{A Tractable and Expressive Class of Marginal Contribution Nets
and Its Applications
Authors: Edith Elkind, Leslie Ann Goldberg, Paul W. Goldberg, and Michael Wooldridge
Abstract:
Coalitional games raise a number of important questions from the
point of view of computer science, key among them being how to
represent such games compactly, and how to efficiently compute solution
concepts assuming such representations. \emph{Marginal contribution
nets} (MC-nets), introduced by Ieong and Shoham, are one of the
simplest and most influential representation schemes for coalitional
games.

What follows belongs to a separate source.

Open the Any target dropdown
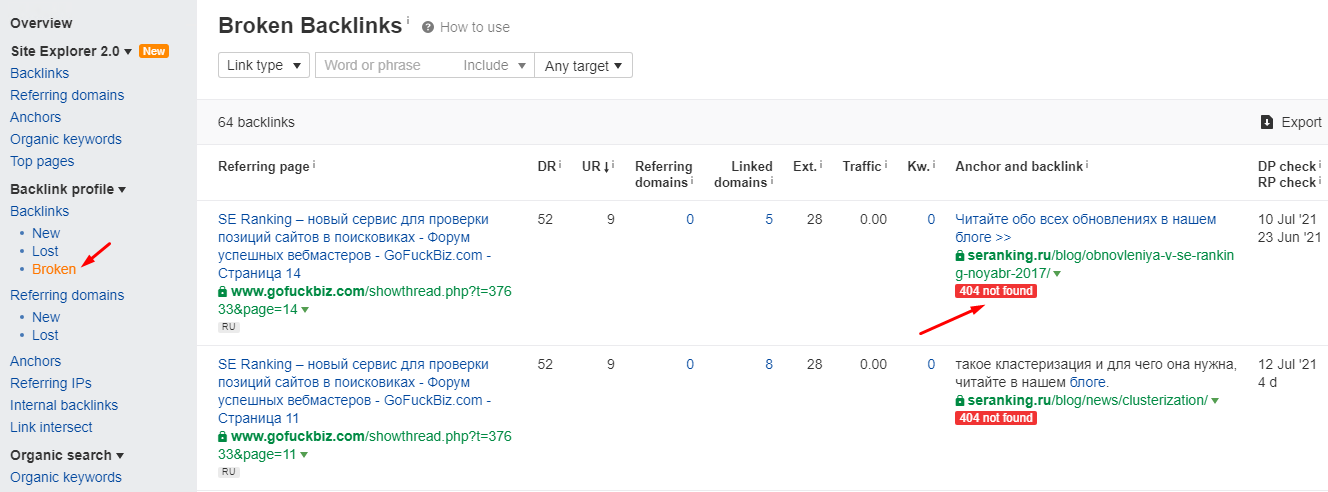 (x=583, y=65)
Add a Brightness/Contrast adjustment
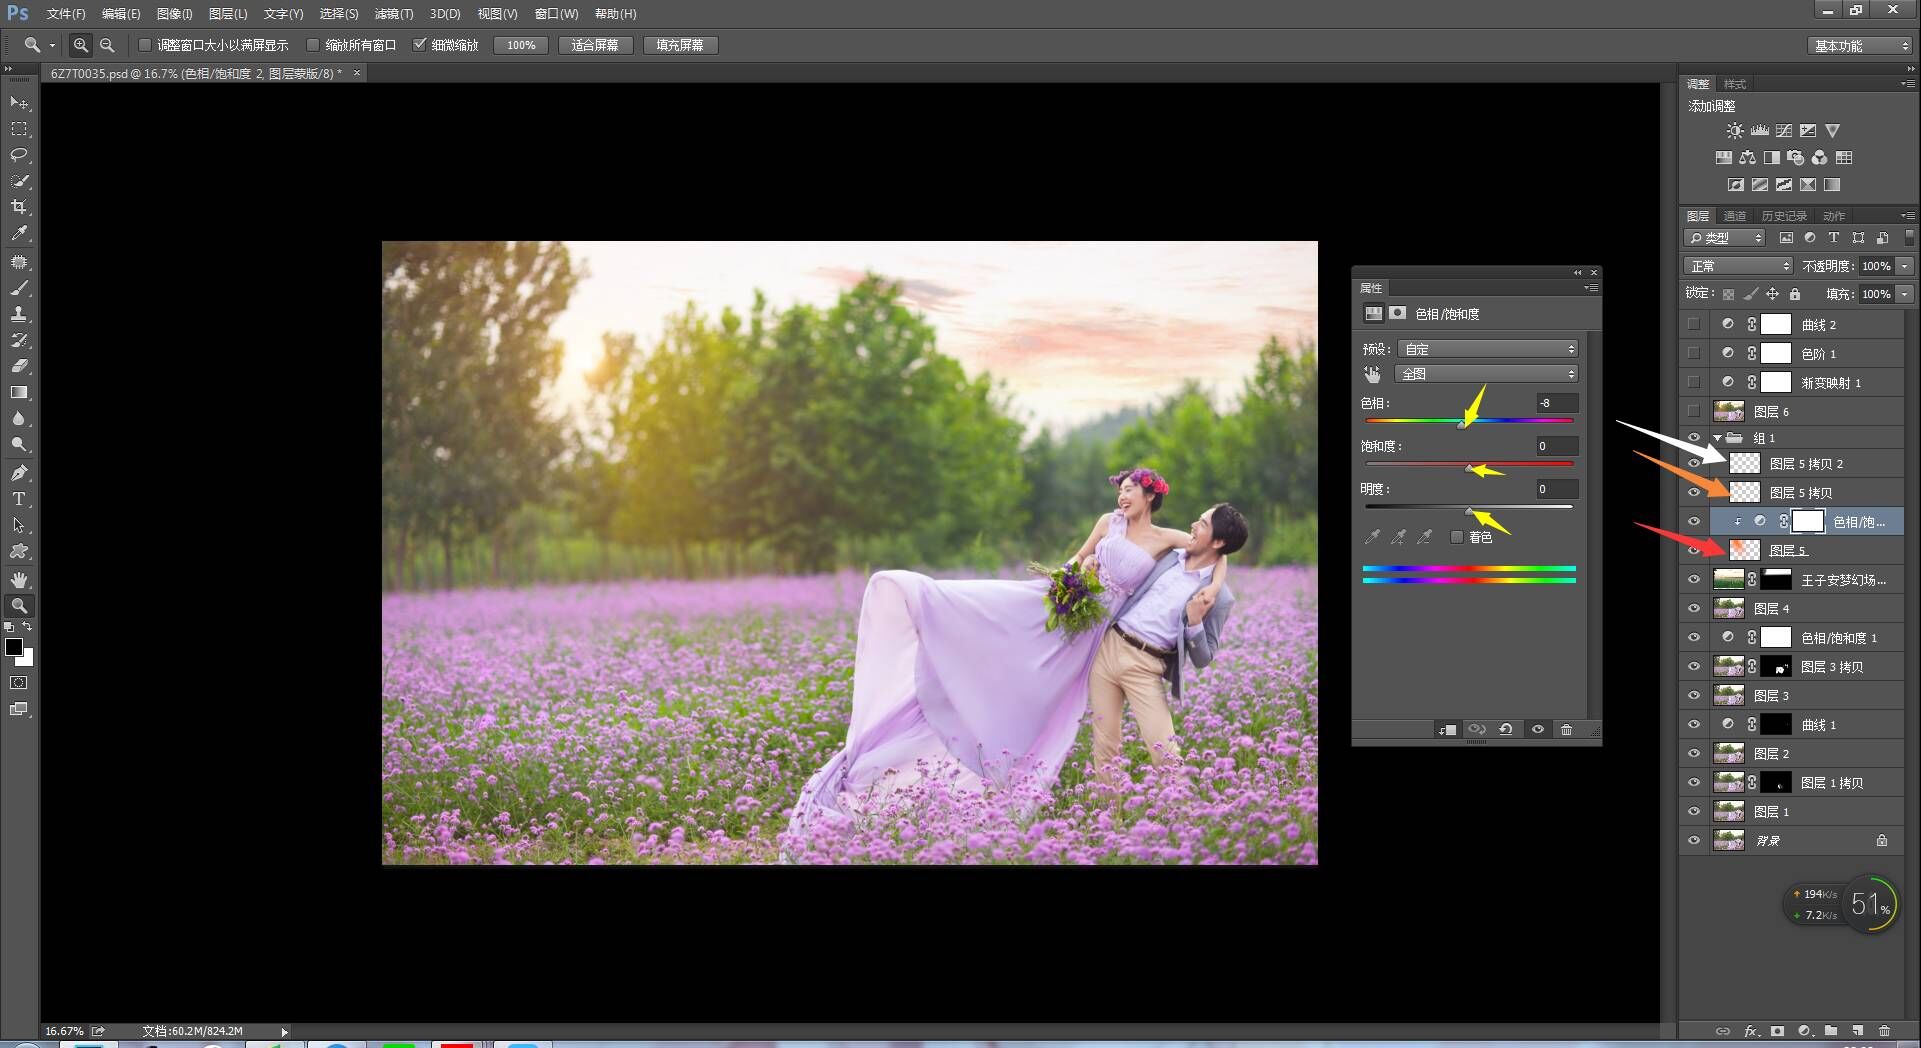 [1735, 131]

MC-nets are a rule-based formalism, in which rules take the
form \emph{pattern} $\longrightarrow$ \emph{value}, where
``\emph{pattern}'' is a Boolean condition over agents, and
``\emph{value}'' is a numeric value. Ieong and Shoham showed that,
for a class of what we will call ``basic'' MC-nets, where patterns
are constrained to be a conjunction of literals, marginal
contribution nets permit the easy computation of solution concepts
such as the Shapley value. However, there are very natural classes
of coalitional game that require an exponential number of such basic
MC-net rules. We present \emph{read-once MC-nets}, a new class of
MC-nets that is provably more compact than basic MC-nets, while
retaining the attractive computational properties of basic
MC-nets. We show how the techniques we develop for read-once MC-nets
can be applied to other domains, in particular, computing solution
concepts in network flow games on series-parallel networks.